3D Printing Polycaprolactone-Gelatin for Musculoskeletal Tissue Engineering.

In musculoskeletal tissue engineering, there is a need for bone implants that are biocompatible, resorbable, promote tissue regeneration, and degrade at a rate matching healing. Polycaprolactone (PCL), an FDA-approved biodegradable and bioinert polymer, can be functionalized with natural components without harsh crosslinking. This study presents the first demonstration of a homogeneous bulk polycaprolactone-gelatin (PCL-gelatin, PG) composite containing self-assembled gelatin nanoparticles that retain bioactivity despite thermal processing for 3D printing applications.

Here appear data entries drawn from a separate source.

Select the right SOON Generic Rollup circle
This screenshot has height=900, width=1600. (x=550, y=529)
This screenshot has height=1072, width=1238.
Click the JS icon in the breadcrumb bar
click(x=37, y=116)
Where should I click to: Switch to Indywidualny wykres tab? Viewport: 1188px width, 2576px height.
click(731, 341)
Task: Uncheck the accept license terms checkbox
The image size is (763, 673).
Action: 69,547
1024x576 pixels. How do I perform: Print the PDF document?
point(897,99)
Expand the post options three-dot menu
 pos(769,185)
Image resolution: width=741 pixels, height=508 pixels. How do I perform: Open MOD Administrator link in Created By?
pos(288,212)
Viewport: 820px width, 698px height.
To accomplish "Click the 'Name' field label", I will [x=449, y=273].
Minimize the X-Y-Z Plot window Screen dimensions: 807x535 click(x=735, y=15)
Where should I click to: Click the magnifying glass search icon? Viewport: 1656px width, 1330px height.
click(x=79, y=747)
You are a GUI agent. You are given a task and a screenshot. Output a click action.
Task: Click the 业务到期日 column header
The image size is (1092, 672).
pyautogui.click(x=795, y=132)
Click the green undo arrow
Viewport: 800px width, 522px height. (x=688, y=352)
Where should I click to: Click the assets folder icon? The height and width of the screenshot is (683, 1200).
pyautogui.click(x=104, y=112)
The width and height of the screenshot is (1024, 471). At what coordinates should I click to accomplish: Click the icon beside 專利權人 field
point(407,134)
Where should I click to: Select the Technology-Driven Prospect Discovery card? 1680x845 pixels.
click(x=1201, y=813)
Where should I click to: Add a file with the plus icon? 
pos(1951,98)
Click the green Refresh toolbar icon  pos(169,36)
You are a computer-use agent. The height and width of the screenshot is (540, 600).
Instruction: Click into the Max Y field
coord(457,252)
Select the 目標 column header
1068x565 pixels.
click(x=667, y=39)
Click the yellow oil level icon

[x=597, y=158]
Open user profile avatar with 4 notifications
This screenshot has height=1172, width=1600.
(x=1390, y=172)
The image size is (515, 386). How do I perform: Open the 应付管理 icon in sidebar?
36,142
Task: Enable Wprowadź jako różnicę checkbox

PG composites with varying gelatin content (10%, 20%, and 30%) and β-tricalcium phosphate incorporation were fabricated through casting and melt processing into printable filaments at 110°C. Comprehensive characterization using mechanical testing, contact angle measurements, FTIR, TGA, EDS, and SEM confirmed homogeneous gelatin distribution as nanoscale particles throughout the PCL matrix, with systematic increases in hydrophilicity and enhanced mechanical properties proportional to gelatin content. Accelerated degradation studies revealed tunable degradation rates correlated with gelatin concentration, while in vitro studies with human mesenchymal stem cells demonstrated enhanced proliferation and early osteogenic differentiation markers, particularly in PG30 compositions. Subcutaneous implantation in rats over 24 weeks showed biocompatibility comparable to PCL with minimal inflammatory response and biphasic degradation behavior characterized by initial swelling followed by controlled volume reduction. In critical-size femoral defects, PG30 exhibited superior early mechanical properties and increased preosteoblast density at bone interfaces compared to PCL and PCL-TCP controls at 4 weeks. This developed fabrication methodology enables precise spatial control through 3D printing while preserving gelatin bioactivity. This approach offers a promising advancement for tissue engineering applications requiring enhanced cellular interactions and controlled degradation.